Apa kabar, sayang? Udah makan belum?

Ayo spill love languagemu!

*

Hidup itu singkat, cuman lima huruf doang.

Itu kata-kata yang bakal kucantumkan di yearbook saat lulus nanti. Rencananya, masih rencana. Wacana tidaknya tergantung tangan Tuhan.

Tapi kuakui benar, hidup itu singkat, jauh lebih singkat apabila kita sudah mengalaminya. Tanpa disadari banyak sekali waktu yang dibuang sia-sia hanya untuk melakukan hal-hal tanpa guna untuk kita sesali di kemudian harinya. Yang namanya penyesalan memang diakhir, kalau diawal namanya permulaan. Tapi menyesali apa yang tidak kita lakukan jauh lebih menyakitkan daripada menyesali apa yang sudah kita lakukan. Tetap tergantung konteks permasalahannya.

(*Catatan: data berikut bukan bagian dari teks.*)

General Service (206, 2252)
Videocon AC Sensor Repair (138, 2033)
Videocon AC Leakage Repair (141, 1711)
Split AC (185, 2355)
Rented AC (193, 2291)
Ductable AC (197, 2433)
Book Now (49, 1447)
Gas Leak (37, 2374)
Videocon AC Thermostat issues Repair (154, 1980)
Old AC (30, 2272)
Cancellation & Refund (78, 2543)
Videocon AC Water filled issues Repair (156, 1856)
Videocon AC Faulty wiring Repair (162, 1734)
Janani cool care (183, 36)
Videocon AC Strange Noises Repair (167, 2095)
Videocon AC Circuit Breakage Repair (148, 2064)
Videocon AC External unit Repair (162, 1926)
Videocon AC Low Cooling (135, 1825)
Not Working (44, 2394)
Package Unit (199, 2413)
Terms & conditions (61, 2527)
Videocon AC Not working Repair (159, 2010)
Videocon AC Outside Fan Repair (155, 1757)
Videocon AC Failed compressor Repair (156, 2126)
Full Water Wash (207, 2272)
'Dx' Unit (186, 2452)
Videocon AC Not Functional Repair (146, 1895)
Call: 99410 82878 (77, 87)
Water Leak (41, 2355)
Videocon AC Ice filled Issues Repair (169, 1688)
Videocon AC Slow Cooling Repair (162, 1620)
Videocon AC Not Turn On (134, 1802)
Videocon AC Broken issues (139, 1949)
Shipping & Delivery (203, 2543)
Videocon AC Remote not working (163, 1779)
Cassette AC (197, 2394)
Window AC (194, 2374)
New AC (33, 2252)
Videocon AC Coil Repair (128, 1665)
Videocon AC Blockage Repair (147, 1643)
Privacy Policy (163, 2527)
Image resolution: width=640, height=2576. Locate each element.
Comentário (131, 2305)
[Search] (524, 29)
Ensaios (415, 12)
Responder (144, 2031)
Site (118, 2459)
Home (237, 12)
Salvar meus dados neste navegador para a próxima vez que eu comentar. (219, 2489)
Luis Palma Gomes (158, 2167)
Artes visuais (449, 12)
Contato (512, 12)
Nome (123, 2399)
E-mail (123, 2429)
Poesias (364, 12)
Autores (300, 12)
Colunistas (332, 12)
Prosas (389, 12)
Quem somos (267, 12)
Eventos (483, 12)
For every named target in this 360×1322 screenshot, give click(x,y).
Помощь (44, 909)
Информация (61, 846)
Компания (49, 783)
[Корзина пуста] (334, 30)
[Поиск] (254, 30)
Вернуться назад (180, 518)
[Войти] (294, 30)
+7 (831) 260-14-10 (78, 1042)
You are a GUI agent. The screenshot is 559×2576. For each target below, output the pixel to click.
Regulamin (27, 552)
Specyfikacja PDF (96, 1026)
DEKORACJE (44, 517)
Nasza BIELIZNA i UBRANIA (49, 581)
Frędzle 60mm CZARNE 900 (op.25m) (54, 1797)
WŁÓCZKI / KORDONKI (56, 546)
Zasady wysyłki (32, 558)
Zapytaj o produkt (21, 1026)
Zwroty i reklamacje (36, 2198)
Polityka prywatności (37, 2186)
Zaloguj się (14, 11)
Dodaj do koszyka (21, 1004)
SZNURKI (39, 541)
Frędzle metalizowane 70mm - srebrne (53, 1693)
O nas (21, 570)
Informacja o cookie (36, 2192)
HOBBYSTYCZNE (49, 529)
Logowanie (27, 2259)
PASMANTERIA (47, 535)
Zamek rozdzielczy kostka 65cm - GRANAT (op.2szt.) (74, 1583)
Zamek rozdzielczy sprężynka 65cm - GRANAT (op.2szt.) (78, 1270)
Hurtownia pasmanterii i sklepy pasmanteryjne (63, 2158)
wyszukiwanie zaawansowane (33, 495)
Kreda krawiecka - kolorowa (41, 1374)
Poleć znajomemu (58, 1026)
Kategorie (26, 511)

Aku yang berpikir tapi tetap saja sekarang melamun di depan cermin dan meja serbaguna kamarku tanpa alasan jelas. Yeah, besok-besok mungkin aku akan menyesali ini.

Big Thanks buat Mamanya Bayu. Aku merasa sedikit tercerahkan.

"Aku akan menyesali ini besok tapi aku lebih menyesal mati tanpa melakukan apapun."

Di depanku tergeletak nota pembelian obat-obatan medis, dan pembayaran rumah sakit. Pantes tabungan buat jadi rich grandma berkurang. Ini aja notanya dapat hasil minta bibi di rumah Bayu ngambil diam-diam di mejanya. Paling ketahuan besok pagi, paling cepat nanti. Seenaknya banget dia nyimpan struk sepenting ini tanpa ijin.

Tapi kalau dipikir-pikir wajar sih, semisal ternyata 'aku' itu ceroboh maka pilihan tepat dipegang dia. Ini penting, tapi masalahnya seumur warisan buyutku tidak ada yang pernah mempunyai riwayat penyakit seperti ini.

Maksudku, lihat, gejala sesak nafas? Astaga seumur-umur aku belum pernah namanya memakai alat inhaler. Yang katanya nanti keluar asap-asapnya seperti di film-film? 

Kenapa aku mengambil struknya? Karna ada yang ingin aku periksa, selain harga of course. Tapi kalau dilihat dari harganya gak mungkin aku yang bayar sih. Ventolin sebiji aja seratus lebih. Pastinya uang tersebut tidak keluar dari dompet saya. Karna nominal didalamnya tidak sampai merah merona.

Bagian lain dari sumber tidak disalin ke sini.